بِسْمِ اللّٰهِ الرَّحْمٰنِ الرَّح۪يمِ

فَإِنَّ لِلَّذِينَ ظَلَمُواْ ذَنُوبًا مِّثْلَ ذَنُوبِ أَصْحَٰبِهِمْ فَلَا يَسْتَعْجِلُونِ ﴿٥٩

Onun için muhakkak ki o zulm edenlere arkadaşlarının payı gibi dolgun bir pay vardır, şimdi onu acele etmesinler.

— Elmalılı Hamdi Yazır

Muhakkak ki zulmedenlerin, arkadaşlarının suçlarına benzer suçları vardır. Acele etmesinler.

— İbni Kesir

Şüphesiz zulmedenler için (önceki müşrik) arkadaşlarının azap payı gibi payları vardır. Artık azabımı acele istemesinler.

— Diyanet İşleri

Artık muhakkak ki o zulmedenler için (geçmiş) arkadaşlarının (azâb) hissesi gibi bir nasıyb (-i hüsran) vardır. Şimdi (onu) acele istemesinler.

— Hasan Basri Çantay

Muhakkak ki bu zulmedenlerin de, geçmiş arkadaşlarının payı gibi bir azab payı vardır.

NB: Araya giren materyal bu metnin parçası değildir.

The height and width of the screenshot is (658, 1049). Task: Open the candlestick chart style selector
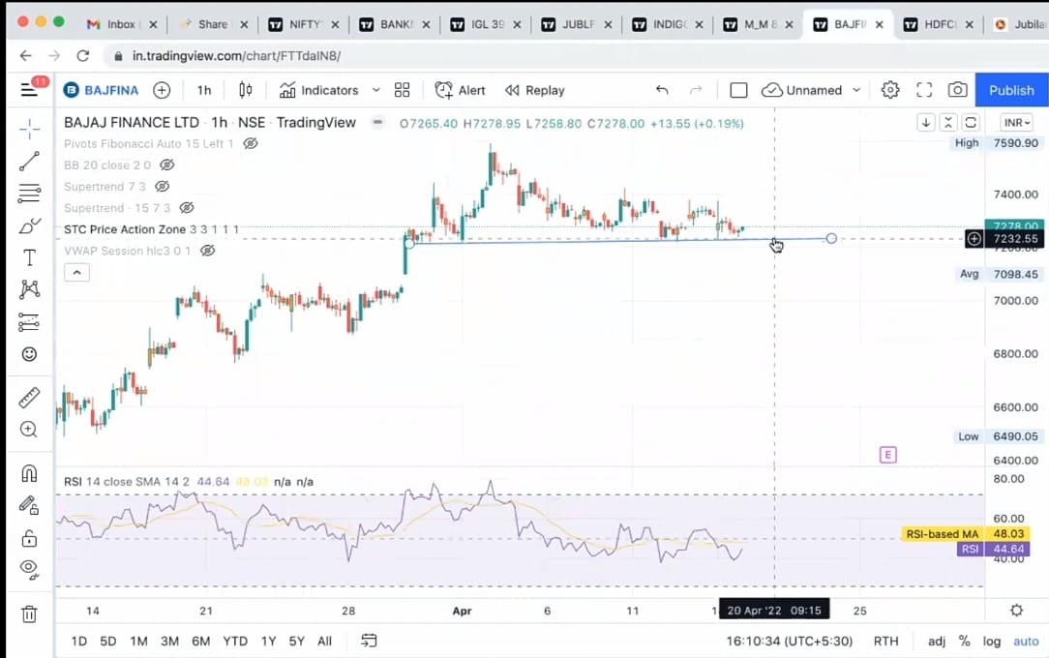pyautogui.click(x=246, y=90)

Acele etmesinler.

— Seyyid Kutub

فَوَيْلٌ لِّلَّذِينَ كَفَرُواْ مِن يَوْمِهِمُ ٱلَّذِى يُوعَدُونَ ﴿٦٠

Artık o vaadolundukları günlerinden vay o küfredenlere!

— Elmalılı Hamdi Yazır

Kendilerine vaadedilen günlerinden dolayı vay kafirlere.

— İbni Kesir

Uyarıldıkları günlerinden dolayı vay o inkâr edenlerin hâline!

— Diyanet İşleri

İşte kendilerine va'd (ve tehdîd) edilegelen günlerinden (dolayı) vay o küfredenlere!

— Hasan Basri Çantay

Söz verilen günün azabından vay o kafirlerin haline!